Ilustração: Alê Setti
Eu sou um mau jogador de xadrez. Pior do que eu, só o escritor americano Gore Vidal. Eu o conheci em 1987, quando ele visitou o Brasil para o lançamento de um livro de ensaios. A minha tarefa era levá-lo de um lado para o outro, servindo-lhe de intérprete. Viramos amigos. Ou melhor, eu digo a todo mundo que sou seu amigo, mas ele mal me reconhece. Ainda assim, alguns anos atrás, gentilmente me convidou a passar dois ou três dias em sua casa no sul da Itália, em Ravello. Jogávamos xadrez por horas e horas. Ele perdia sempre. Essas derrotas o irritavam tanto que se recusava a falar comigo pelo resto do dia e era obrigado a tomar umas bolinhas para diminuir o ritmo cardíaco.

Para quem nunca jogou xadrez, pode parecer exagero de sua parte, mas garanto que nada é mais humilhante do que um xeque-mate. No começo do ano, deram-me de presente um programa de xadrez para o computador. Está arruinando minha vida. Jogo cerca de uma dúzia de partidas por dia. E perco todas. A coisa acabou por abalar irremediavelmente minha auto-estima e minha autoconfiança. Já abandonei o romance que estava escrevendo. Agora, também começo a negligenciar esta coluna. Um verdadeiro desastre.

Conto essa historinha apenas porque ela me ensinou algo novo. Algo que pode ser útil para você também, sobretudo se tem um filho. A imprensa italiana sempre aparece com notícias a respeito de bandos de adolescentes que cometem alguma atrocidade. Primeiro, houve os adolescentes que, do alto dos viadutos, atiravam blocos de pedra nos carros que passavam, estilhaçando-lhes o vidro. Uma moça morreu por causa disso. Depois, vieram os adolescentes estupradores, que despontavam em todas as cidades italianas. Os últimos a surgir foram os adolescentes que espancavam seus coetâneos e roubavam-lhes os telefones celulares. É inacreditável a quantidade de enquetes jornalísticas que os italianos fizeram sobre o assunto, investigando os hábitos desses adolescentes. Um elemento une todos eles: os jogos eletrônicos.

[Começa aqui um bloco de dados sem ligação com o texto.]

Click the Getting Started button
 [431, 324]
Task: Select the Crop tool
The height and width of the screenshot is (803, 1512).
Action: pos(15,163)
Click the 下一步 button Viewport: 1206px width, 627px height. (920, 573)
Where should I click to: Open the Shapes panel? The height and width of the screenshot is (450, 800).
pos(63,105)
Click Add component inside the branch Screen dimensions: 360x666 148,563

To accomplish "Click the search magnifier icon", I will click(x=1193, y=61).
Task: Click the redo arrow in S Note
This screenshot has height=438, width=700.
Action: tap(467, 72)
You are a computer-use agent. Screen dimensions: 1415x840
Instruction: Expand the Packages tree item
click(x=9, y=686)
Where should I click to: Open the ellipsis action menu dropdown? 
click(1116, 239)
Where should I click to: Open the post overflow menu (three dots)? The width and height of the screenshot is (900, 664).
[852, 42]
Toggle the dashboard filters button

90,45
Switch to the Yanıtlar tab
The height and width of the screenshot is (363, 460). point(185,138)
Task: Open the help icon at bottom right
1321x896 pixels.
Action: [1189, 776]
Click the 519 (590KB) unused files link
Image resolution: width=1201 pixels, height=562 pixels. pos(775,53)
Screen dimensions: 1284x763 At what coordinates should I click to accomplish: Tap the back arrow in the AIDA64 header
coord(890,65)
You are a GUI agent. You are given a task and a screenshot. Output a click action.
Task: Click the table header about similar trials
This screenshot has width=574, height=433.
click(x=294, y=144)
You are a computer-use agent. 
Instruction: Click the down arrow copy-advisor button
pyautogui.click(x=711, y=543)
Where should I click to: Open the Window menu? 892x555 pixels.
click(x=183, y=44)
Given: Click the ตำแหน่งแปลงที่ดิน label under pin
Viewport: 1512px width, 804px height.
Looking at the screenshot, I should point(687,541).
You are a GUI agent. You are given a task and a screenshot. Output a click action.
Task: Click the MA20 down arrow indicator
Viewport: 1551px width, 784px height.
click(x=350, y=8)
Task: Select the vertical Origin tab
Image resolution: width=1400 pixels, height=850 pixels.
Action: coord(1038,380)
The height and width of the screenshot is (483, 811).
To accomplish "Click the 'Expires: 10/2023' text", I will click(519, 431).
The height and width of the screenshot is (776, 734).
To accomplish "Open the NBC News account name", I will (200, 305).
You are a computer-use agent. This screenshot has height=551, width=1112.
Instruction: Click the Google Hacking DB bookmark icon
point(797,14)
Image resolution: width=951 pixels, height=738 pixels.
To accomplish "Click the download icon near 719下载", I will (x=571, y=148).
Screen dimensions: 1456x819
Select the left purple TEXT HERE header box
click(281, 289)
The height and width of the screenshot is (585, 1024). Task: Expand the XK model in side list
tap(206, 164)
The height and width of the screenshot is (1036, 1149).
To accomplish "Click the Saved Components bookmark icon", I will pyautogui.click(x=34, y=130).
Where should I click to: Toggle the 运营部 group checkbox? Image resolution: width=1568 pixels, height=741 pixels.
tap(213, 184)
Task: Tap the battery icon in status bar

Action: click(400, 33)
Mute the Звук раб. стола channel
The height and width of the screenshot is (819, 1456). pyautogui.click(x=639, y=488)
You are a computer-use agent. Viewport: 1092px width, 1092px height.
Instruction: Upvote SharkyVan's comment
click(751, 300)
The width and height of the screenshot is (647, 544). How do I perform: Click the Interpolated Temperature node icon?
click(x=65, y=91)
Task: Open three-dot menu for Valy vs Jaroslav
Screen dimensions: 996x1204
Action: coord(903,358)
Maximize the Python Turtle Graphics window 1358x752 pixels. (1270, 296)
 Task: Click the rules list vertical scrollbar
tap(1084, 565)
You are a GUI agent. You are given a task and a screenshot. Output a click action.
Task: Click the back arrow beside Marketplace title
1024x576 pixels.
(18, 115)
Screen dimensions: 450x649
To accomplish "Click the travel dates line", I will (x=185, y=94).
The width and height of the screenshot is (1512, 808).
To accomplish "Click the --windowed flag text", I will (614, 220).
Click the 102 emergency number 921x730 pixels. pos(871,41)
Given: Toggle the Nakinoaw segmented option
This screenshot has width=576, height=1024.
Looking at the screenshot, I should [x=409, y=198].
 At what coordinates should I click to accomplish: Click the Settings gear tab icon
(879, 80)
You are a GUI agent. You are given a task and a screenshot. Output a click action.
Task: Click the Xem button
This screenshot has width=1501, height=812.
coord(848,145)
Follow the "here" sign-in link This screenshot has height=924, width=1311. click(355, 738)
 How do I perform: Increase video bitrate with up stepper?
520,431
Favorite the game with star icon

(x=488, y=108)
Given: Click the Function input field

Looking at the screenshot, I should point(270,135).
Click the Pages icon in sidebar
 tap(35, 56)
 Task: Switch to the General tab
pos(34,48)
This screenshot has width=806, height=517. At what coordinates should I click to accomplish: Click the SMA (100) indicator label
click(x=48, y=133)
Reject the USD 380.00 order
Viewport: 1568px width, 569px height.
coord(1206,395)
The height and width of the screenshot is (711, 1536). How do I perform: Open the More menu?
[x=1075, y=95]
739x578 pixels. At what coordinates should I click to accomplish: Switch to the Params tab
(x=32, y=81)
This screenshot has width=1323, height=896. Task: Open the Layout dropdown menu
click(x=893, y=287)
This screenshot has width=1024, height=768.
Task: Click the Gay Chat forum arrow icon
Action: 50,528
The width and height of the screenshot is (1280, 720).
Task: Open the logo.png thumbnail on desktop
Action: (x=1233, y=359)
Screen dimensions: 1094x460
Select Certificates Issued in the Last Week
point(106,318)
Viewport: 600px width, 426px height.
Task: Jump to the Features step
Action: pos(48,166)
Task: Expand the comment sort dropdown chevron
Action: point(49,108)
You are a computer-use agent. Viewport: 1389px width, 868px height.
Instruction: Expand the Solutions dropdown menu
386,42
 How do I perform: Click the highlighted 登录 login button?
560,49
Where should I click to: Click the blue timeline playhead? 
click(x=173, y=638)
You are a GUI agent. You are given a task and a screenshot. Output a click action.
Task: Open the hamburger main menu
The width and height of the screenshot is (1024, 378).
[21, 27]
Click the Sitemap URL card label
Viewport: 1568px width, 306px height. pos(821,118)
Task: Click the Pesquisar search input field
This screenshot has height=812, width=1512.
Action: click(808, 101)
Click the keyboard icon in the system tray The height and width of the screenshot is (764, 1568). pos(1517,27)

Eu nunca confiei em enquetes jornalísticas. E nunca acreditei que um filme, ou um desenho animado, ou um jogo eletrônico pudesse desencadear surtos de violência. Depois que o programa de xadrez tomou conta da minha mente, porém, fui obrigado a mudar de idéia. A nossa é uma sociedade lúdica. A primeira coisa que aprendemos é nos identificar com o personagem que interpretamos em nossos jogos. Detesto parecer moralista, mas o troço é altamente preocupante. E se, por exemplo, os narcotraficantes inventassem um joguinho? Na primeira fase, o herói narcotraficante teria de fugir da cadeia. Na segunda, corromperia políticos. Na terceira, sobrevoaria a selva amazônica com pouco combustível no bimotor. Na quarta, engoliria papelotes de cocaína e teria um tempo delimitado para chegar à Europa antes que eles se diluíssem em sua barriga. Tenho certeza de que os adolescentes se identificariam com os narcotraficantes e passariam a vê-los com maior simpatia. Jogo eletrônico é obra do demônio.